▶ **Action item**
Omit the images, then repeat the listing exactly.

■ ■ ■ ■

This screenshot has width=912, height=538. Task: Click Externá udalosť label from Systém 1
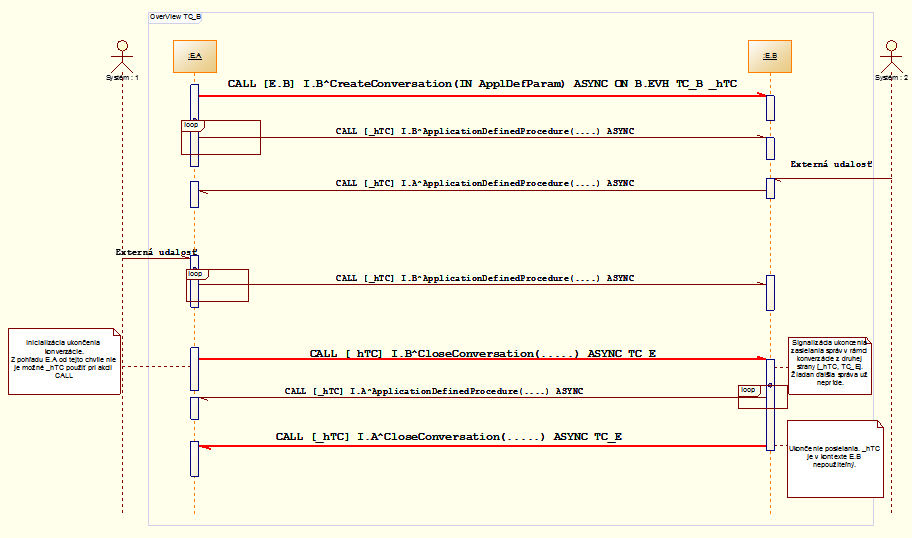click(x=157, y=252)
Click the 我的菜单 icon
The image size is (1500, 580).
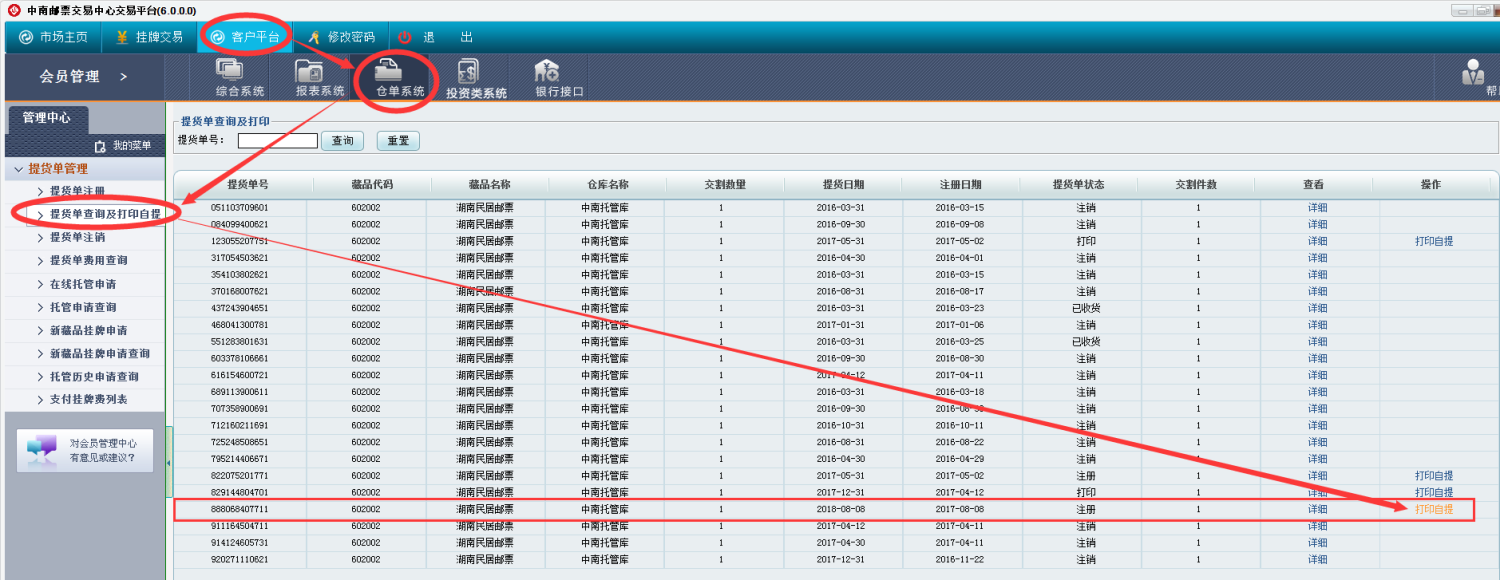pos(99,146)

■ ■ ■ ■

▶ **Result of this exercise**
This screenshot has width=912, height=538. Task: Click Externá udalosť label from Systém 1
click(x=157, y=252)
Click the 我的菜单 icon
The image size is (1500, 580).
pos(99,146)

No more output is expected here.